◆ BRANO PROPOSTO:
▬▬▬

Un patrimonio costruito unico al mondo e da valorizzare quello dei nostri borghi, ma quali sono le linee d’intervento da seguire per evitare di snaturare i luoghi? A spiegarlo è Antonio Rodriguez, designer & co-owner dello studio Matteo Thun & Partners, una delle realtà italiane più note quando si parla di architettura e di design per l’accoglienza. «A nostro avviso se guardiamo al rapporto fra qualità, impatto sul territorio e sul patrimonio, il modo migliore per portare l’hospitality nei borghi è quello degli alberghi diffusi. Più in generale, invece, la tendenza già in essere e accelerata enormemente dalla pandemia, era quella di spazi pubblici sempre più contactless. La tecnologia ci permette di non toccare gli oggetti e allo stesso tempo di usarli, inoltre ora si guarda anche alle proprietà antibatteriche dei materiali. Non bisogna mai dimenticarsi però di bilanciare l’innovazione e la bellezza identitaria di un luogo. La nostra progettazione – ha ricordato Rodriguez – si basa su ambienti accoglienti, invasi di verde e dove indoor e outdoor si mescolano. Tutte scelte mirate a rilassare le nostre menti stressate che, in particolare in questo periodo, hanno bisogno di riprendere stabilità».

«Il ruolo del genius loci è centrale per il nostro modo di disegnare l’architettura: prima dobbiamo capire dove siamo, in particolare se parliamo di borghi storici» Antonio Rodriguez

Quando si parla di spazi ricettivi in contesti così peculiari, per evitare di realizzare edifici fuori scala sinonimo di un tipo di turismo di massa foriero di appiattimento dell’offerta culturale e spopolamento, «la progettazione – ha raccontato Rodriguez – passa anche dall’utilizzo delle tecniche costruttive del luogo. Ci piace usare materiali locali e naturali in senso stretto. Il marmo, ad esempio, lo è in teoria, ma il suo impiego ha portato alla distruzione di intere montagne».

Centralità dell’individuo e attenzione alla sostenibilità rimangono quindi due fattori chiave per il rilancio. E se spesso ci si chiede se l’obiettivo sia quello di tornare alla situazione pre-pandemia, oppure di guardare ad un nuovo modello di sviluppo che porti benessere anche nelle zone meno battute dai flussi mainstream, Antonino Rainò, head of marketing and communication di Wonderful Italy, ha le idee chiare. «La pandemia ha portato ad una forte battuta d’arresto per l’ospitalità di comunità. La nostra doppia anima, divisa fra le attività di property manager e tour operator, ci ha portato ad affrontare la crisi del settore da una posizione favorevole. Al momento abbiamo circa 600 immobili in gestione e forniamo oltre 300 tipologie di esperienze che vanno dall’enogastronomia, allo sport, alla cultura. Un’offerta che nel 2020 si è rivelata essere un mix fortunato perché la possibilità di poter soggiornare in una casa è stata molto apprezzata. In Italia – ha evidenziato Rainò – il turismo esperienziale che ha più seguito è quello legato al reparto food, ma ora i clienti sono più selettivi. C’è maggiore attenzione alla composizione delle attività. In particolare, oggi si preferiscono gruppi piccoli per momenti privati, quasi personali. Si va dal cuoco a domicilio, alla cooking class di ricette tradizionali presso l’alloggio, fino ai walking tour in città e nella natura». D’altronde non c’è niente di più slow che girare un territorio a piedi.

▬▬▬

(Dati raccolti)
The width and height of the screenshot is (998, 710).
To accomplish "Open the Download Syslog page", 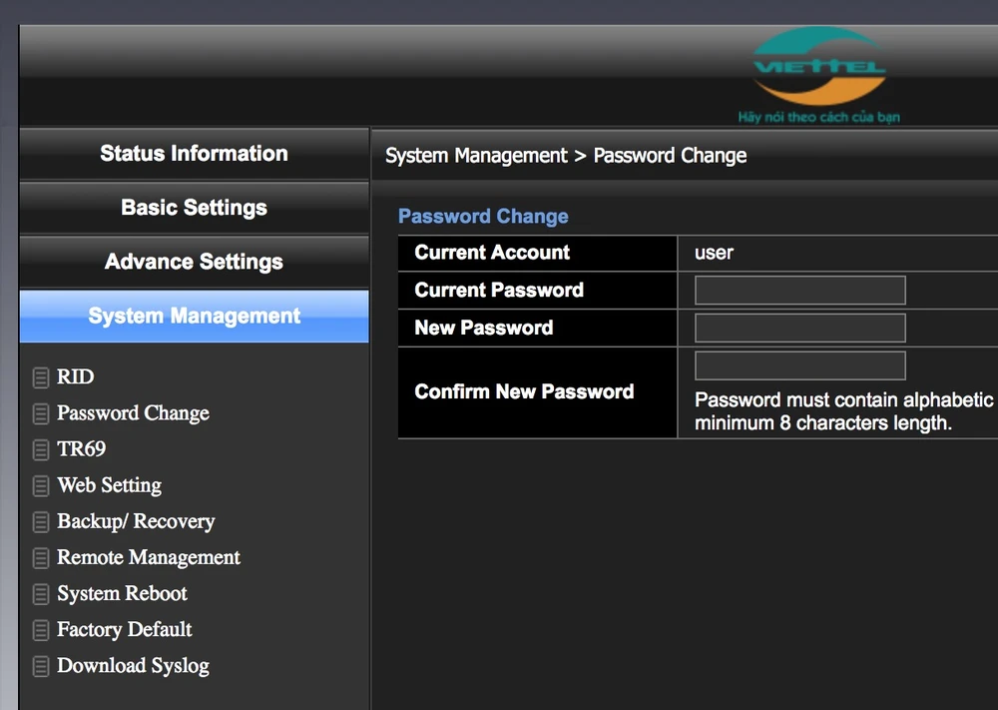I will coord(133,666).
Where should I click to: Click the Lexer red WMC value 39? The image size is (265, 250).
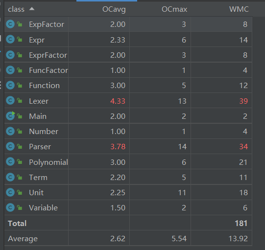click(x=243, y=101)
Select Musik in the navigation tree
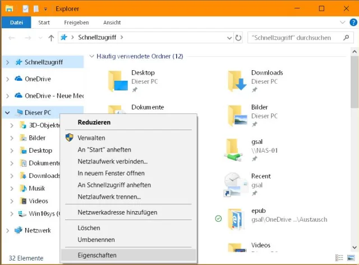This screenshot has width=359, height=265. pos(36,188)

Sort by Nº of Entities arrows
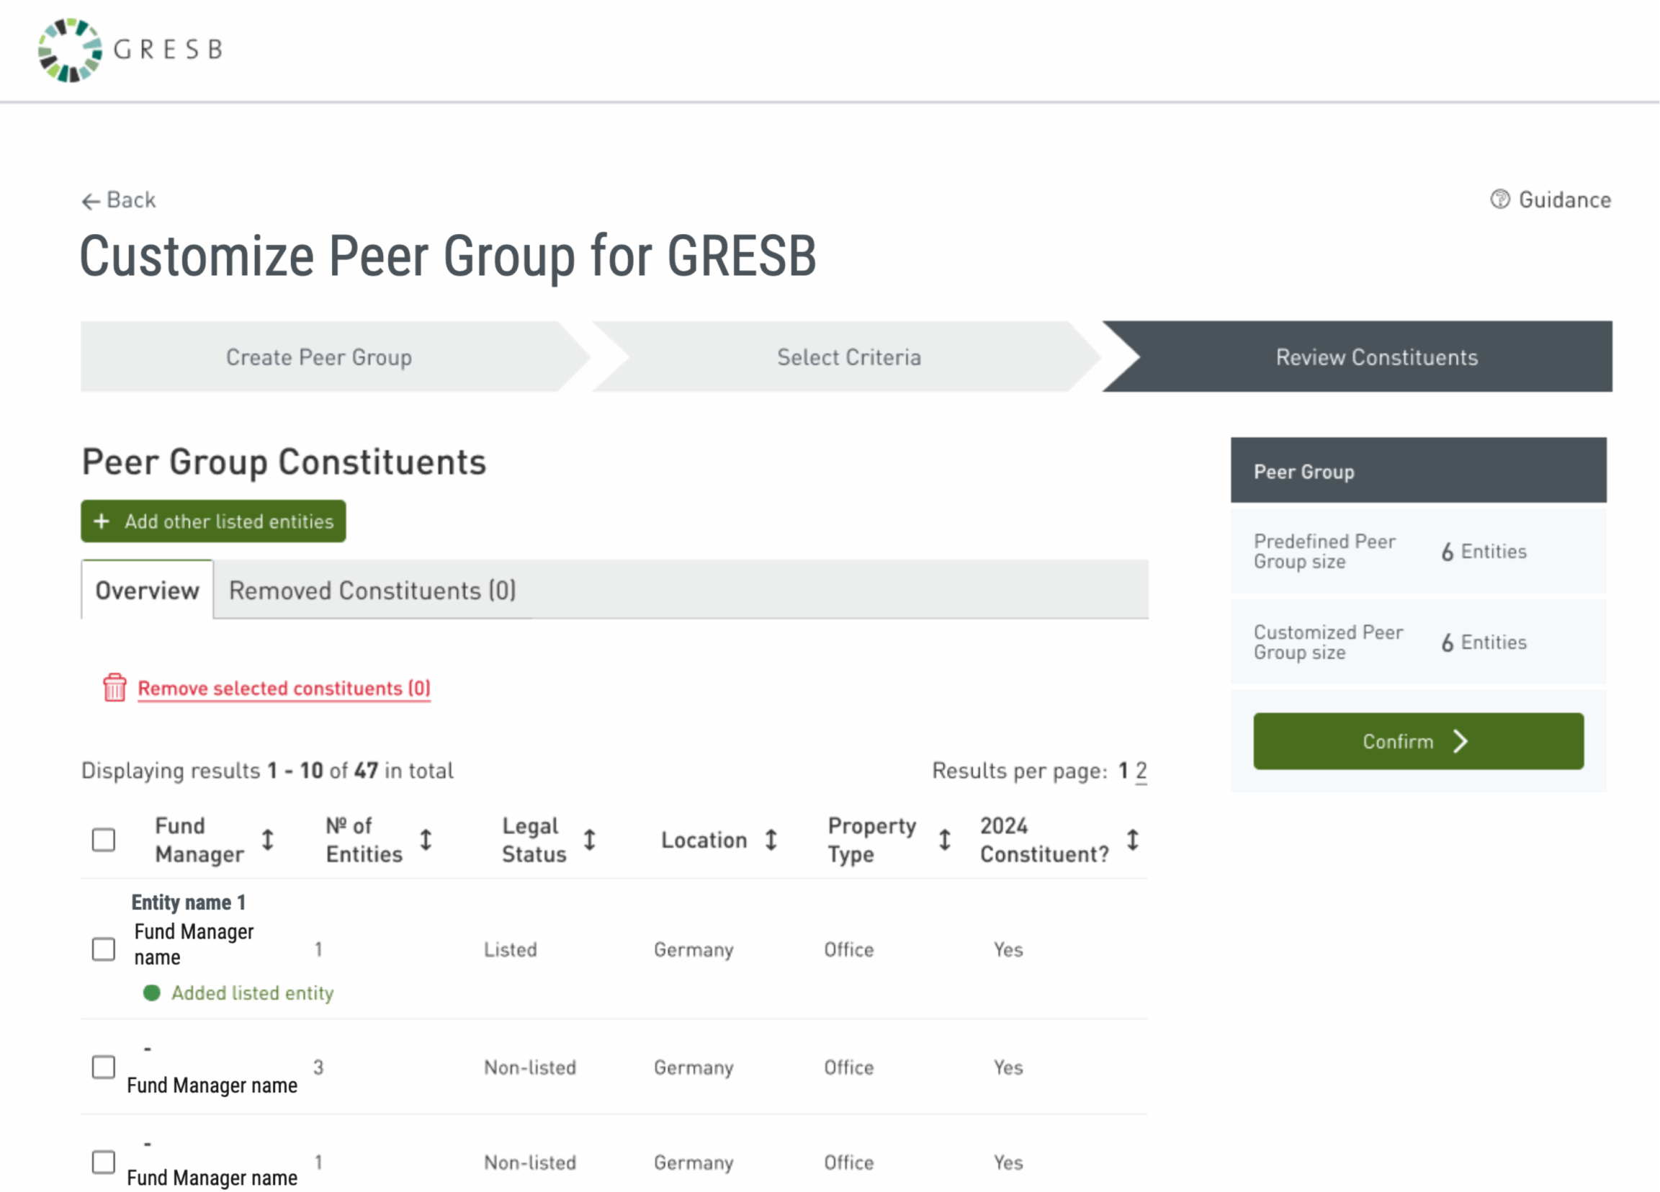(426, 840)
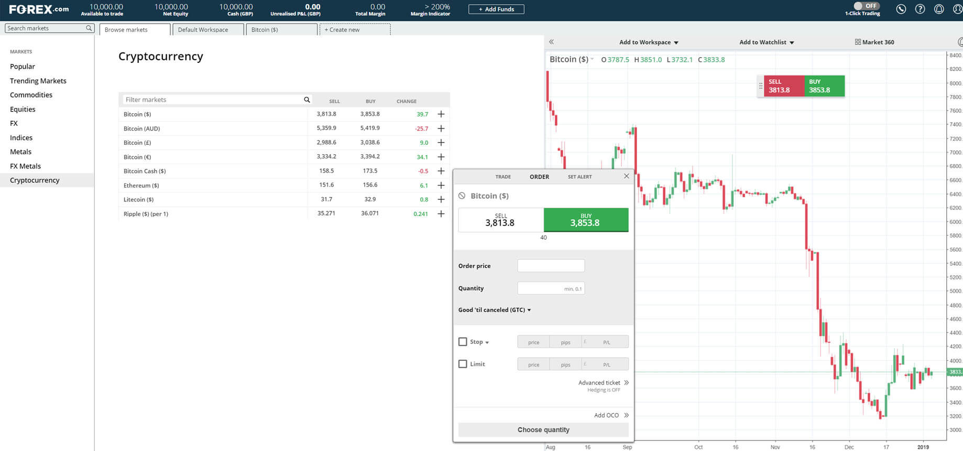Click the red SELL swatch on chart
Image resolution: width=963 pixels, height=451 pixels.
point(783,86)
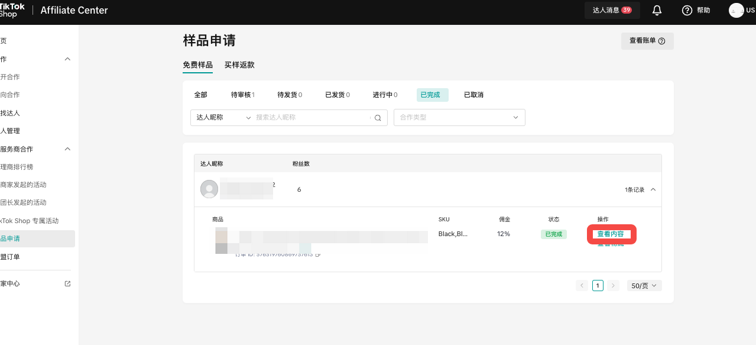Collapse the 服务商合作 sidebar section
756x345 pixels.
[67, 149]

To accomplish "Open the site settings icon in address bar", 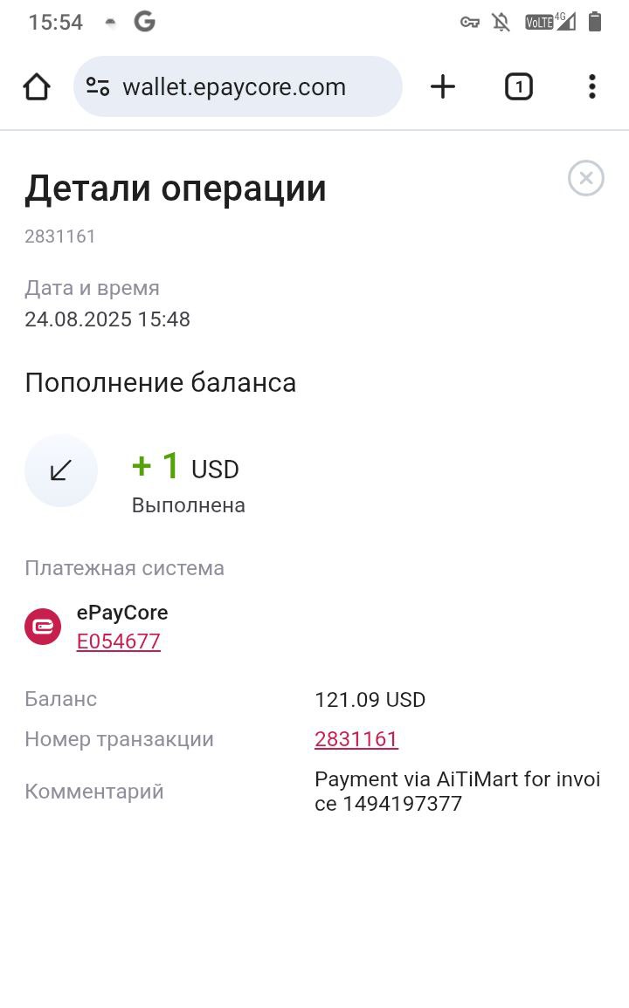I will click(x=98, y=86).
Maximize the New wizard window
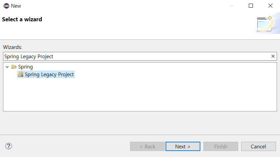 click(251, 6)
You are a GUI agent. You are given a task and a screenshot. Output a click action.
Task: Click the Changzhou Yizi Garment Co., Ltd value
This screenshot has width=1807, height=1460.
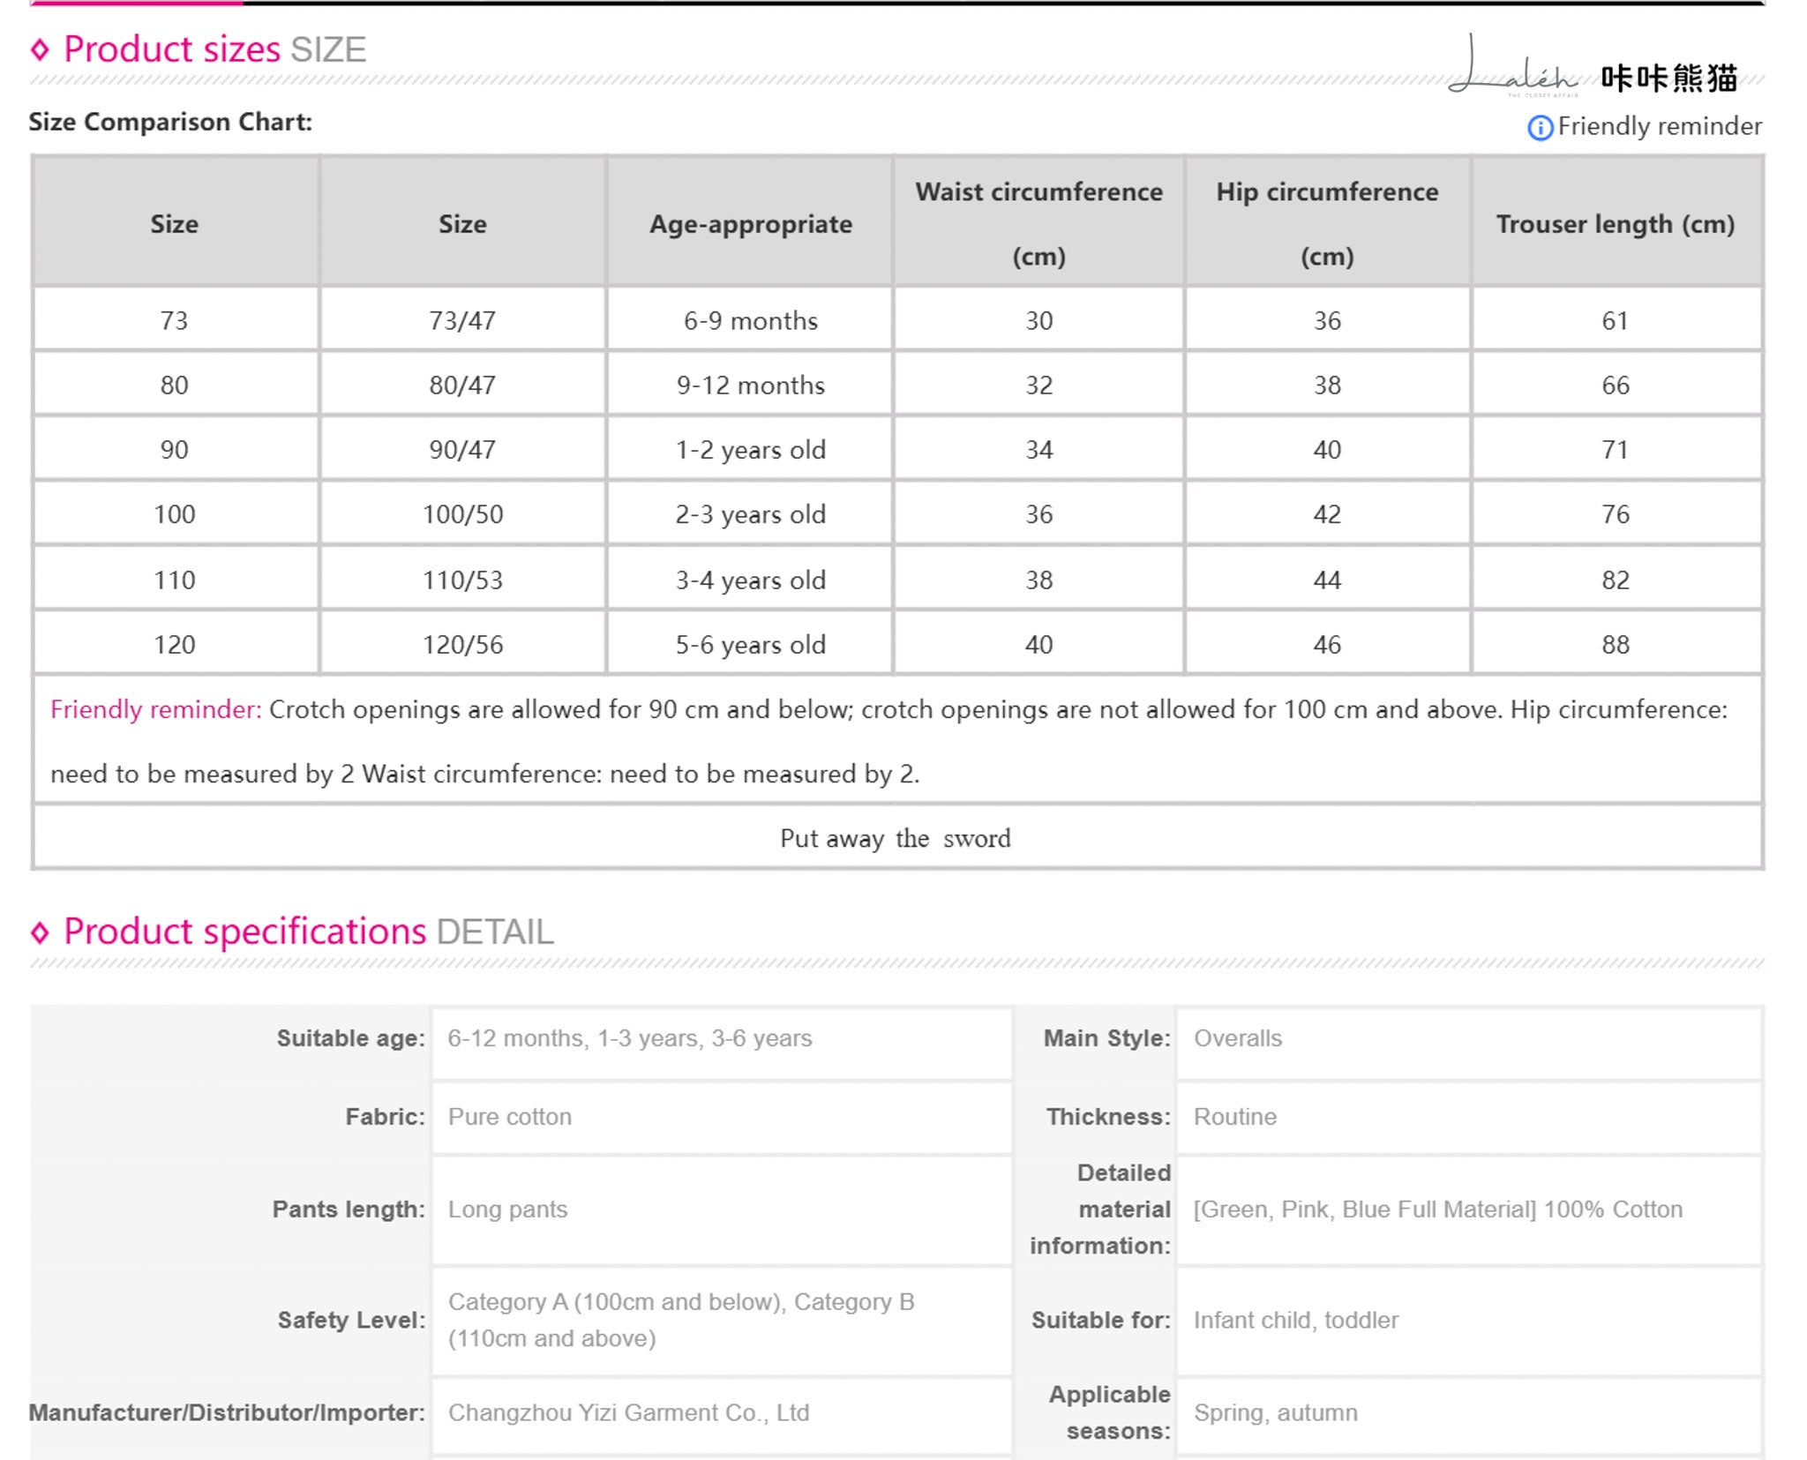[629, 1412]
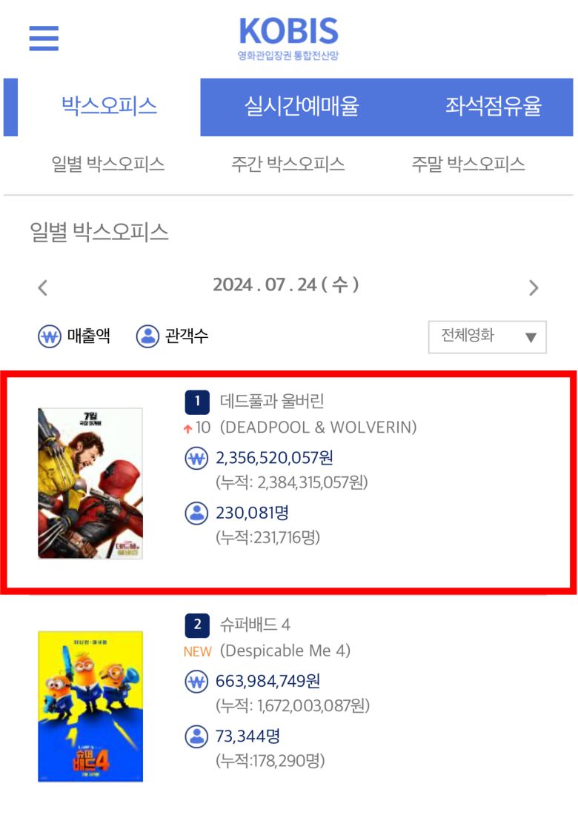Toggle the 매출액 won icon filter

click(x=50, y=336)
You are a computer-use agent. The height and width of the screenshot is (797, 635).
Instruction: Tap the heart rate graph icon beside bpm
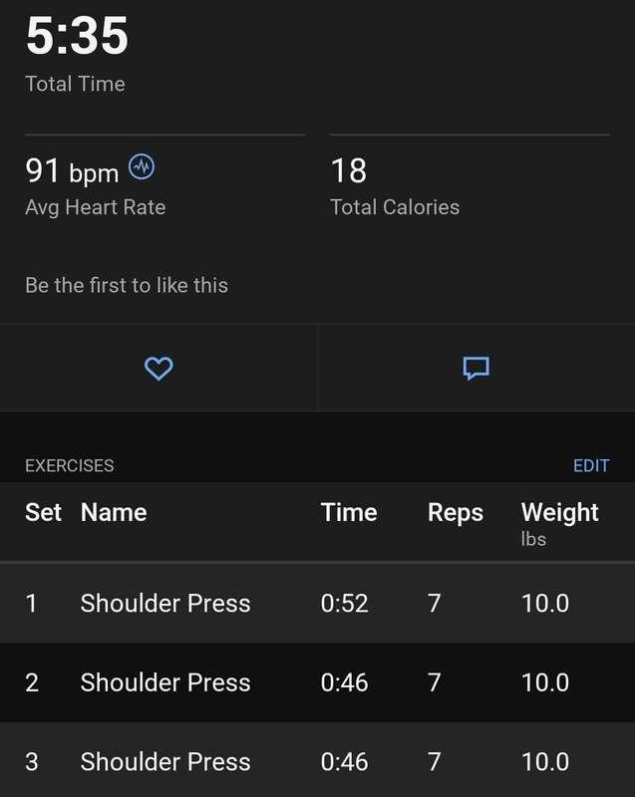[142, 167]
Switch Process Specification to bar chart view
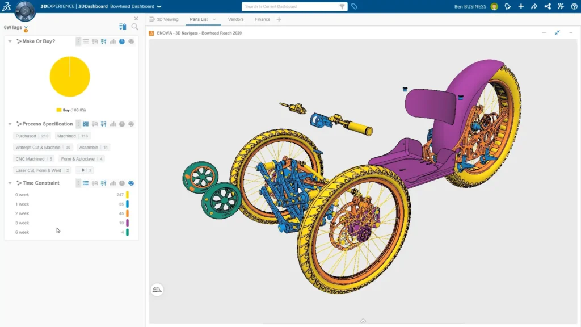 [x=112, y=124]
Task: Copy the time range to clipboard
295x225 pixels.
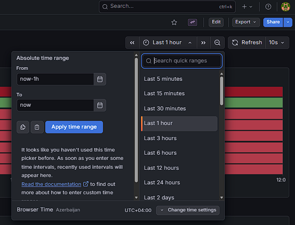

▬▬▬

◆ SUL COMPITO:
Nel brano sui borghi, quanti immobili gestisce al momento Wonderful Italy? Il materiale raccolto è a sé e non ha legami con il brano.

◆ RISULTATO:
Circa 600 immobili.